The goals follow Brash’s issue of a discussion paper in February and take into account responses to that paper from National party members, business and some of the public, which generally agree with his diagnoses.
But Brash, who is often considered closer to ACT than to the core of National party thinking, drew a clear distinction with the party to National’s right.
He described National as a party of “limited but not minimal” government. For example, he would not agree that health services should be allocated “through the price mechanism” and, while people shouldn’t be shielded from the consequences of their actions, he doubted National would insist people with diabetes through overeating should pay for dialysis or drink-drivers who have accidents should pay for hospital treatment.
But government, he said, should be limited to” maintaining macroeconomic stability”, “defending the country from threats from abroad”, “protecting the lives and property of citizens”, “ensuring markets are actually or potentially competitive”, ensuring provision of public goods the private market would never provide on a purely commercial basis (he instanced sanitation and some roads) and protecting the environment — plus a safety net for those “unable to provide basic necessities for themselves”.
Beyond those services, Brash said further expansion of government activity “can damage economic growth”.

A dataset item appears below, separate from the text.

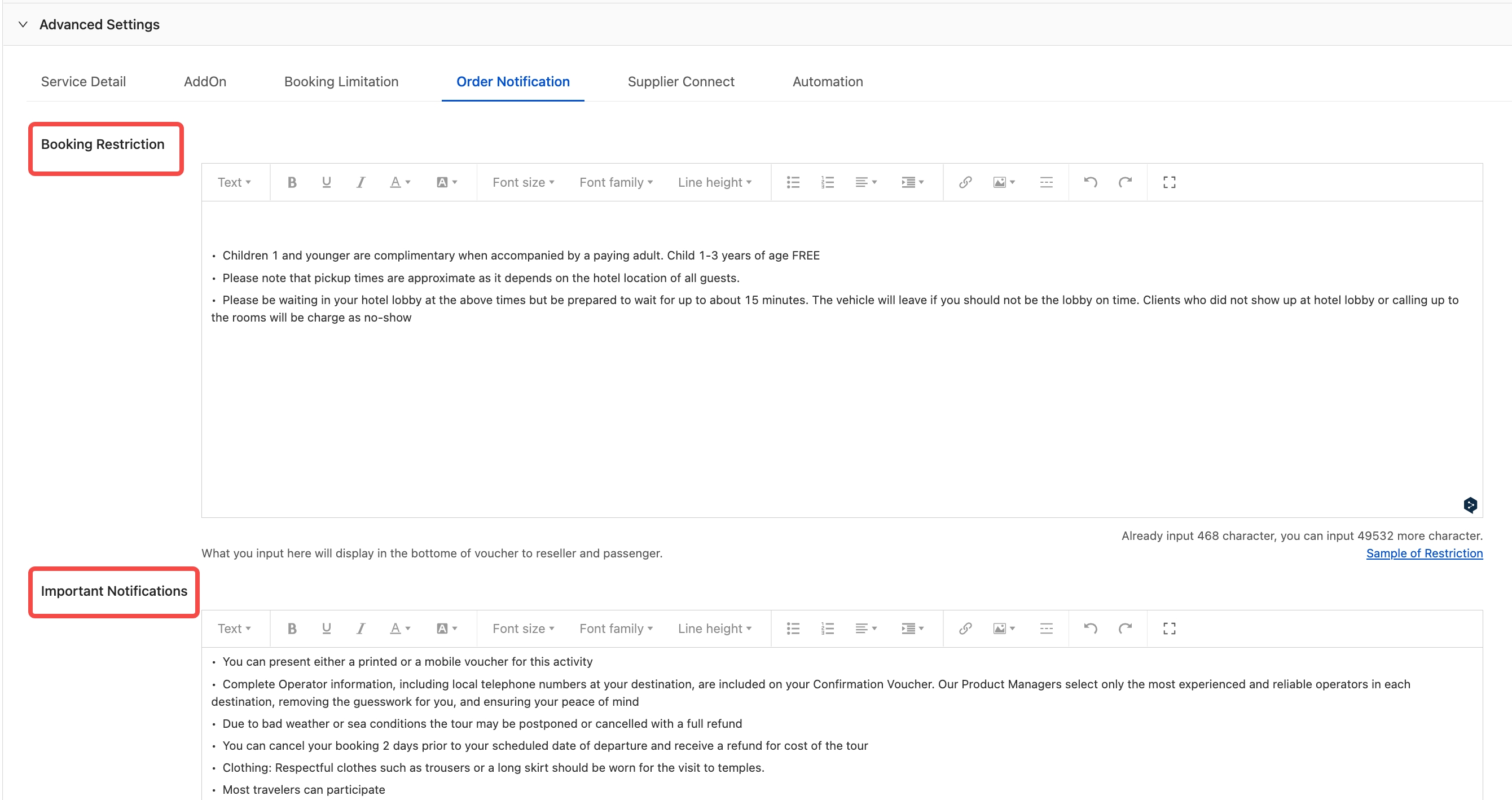The width and height of the screenshot is (1512, 800).
Task: Toggle Underline in Booking Restriction toolbar
Action: pos(326,183)
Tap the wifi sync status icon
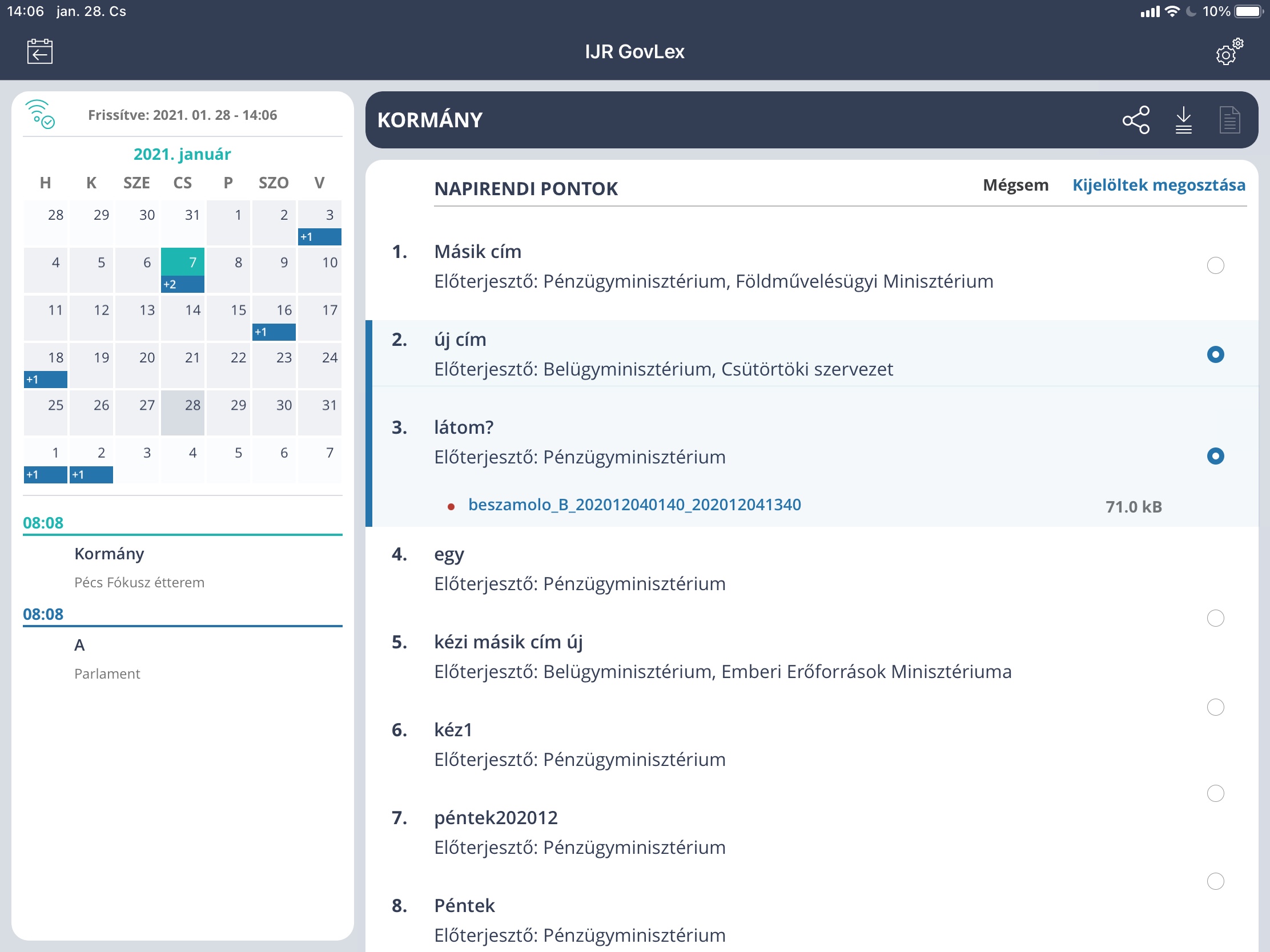 40,114
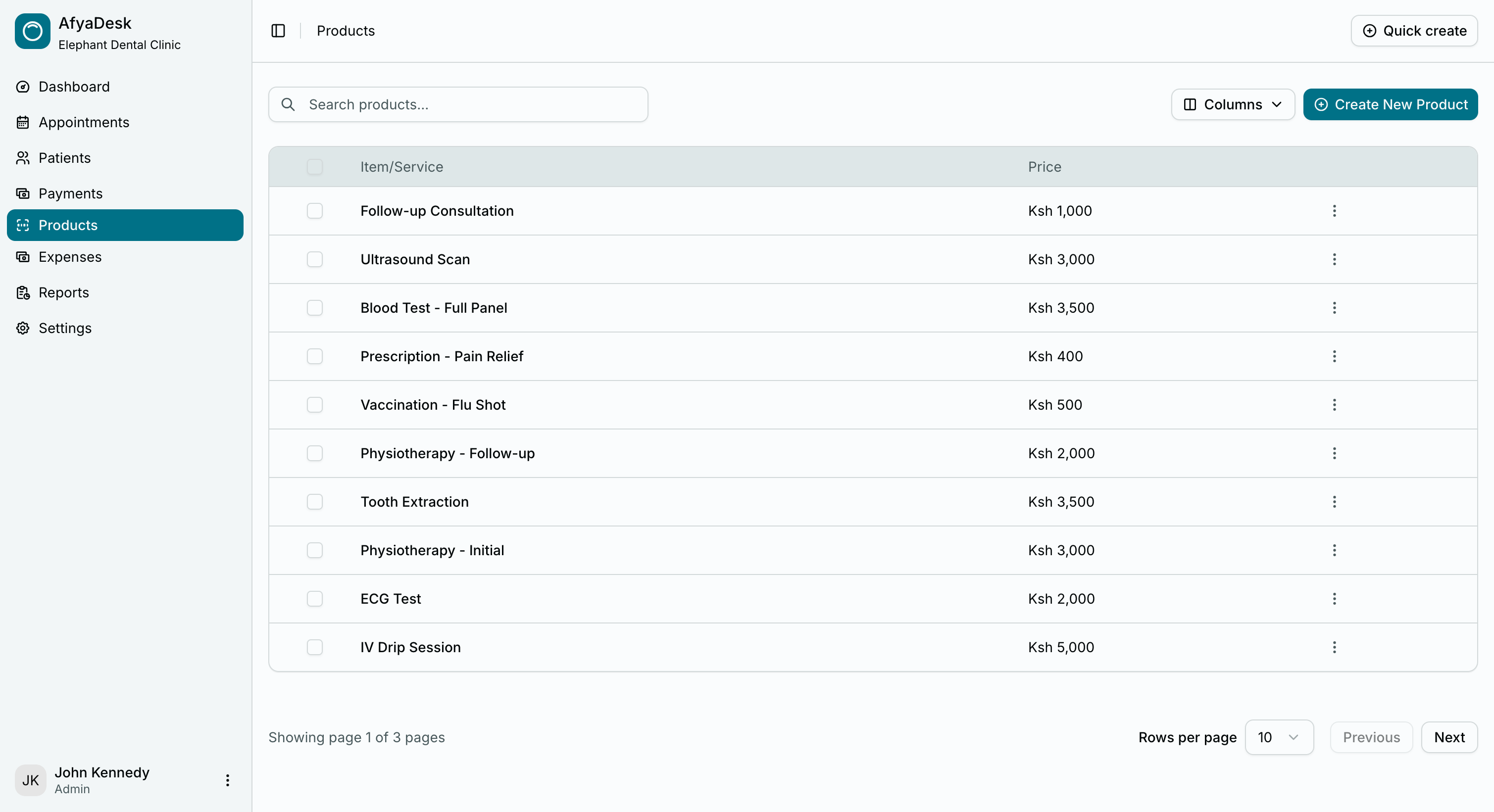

He warned that on current policies over the next 30 years government spending on superannuation would go from 4.5 per cent to 9 per cent of gross domestic product and on health care from 6 per cent to 10 per cent, taking total core spending from 32 per cent to 40 per cent. Doubling GST to 25 per cent would not pay for that increase.
The alternative, he said, was “major changes” in state-funded superannuation and/or health care and/or other items such as social welfare. “Are you still committed to limiting the growth of the government sector?” he challenged delegates. “Don’t leave this conference thinking that a little tweaking here and there will do it” (get growth up to 4 per cent).
Reducing government spending — leaving citizens with more freedom — was crucial to economic growth, Brash said. He said 4 per cent growth was necessary to stop New Zealand living standards falling further behind Australia’s, as they would on current projections.
However, Brash’s challenge to the party is a stiff one. The public is complacent, he said, and there is not a culture of celebrating success in business and enterprise — a culture which he said country comparisons have shown is “crucial” to economic growth.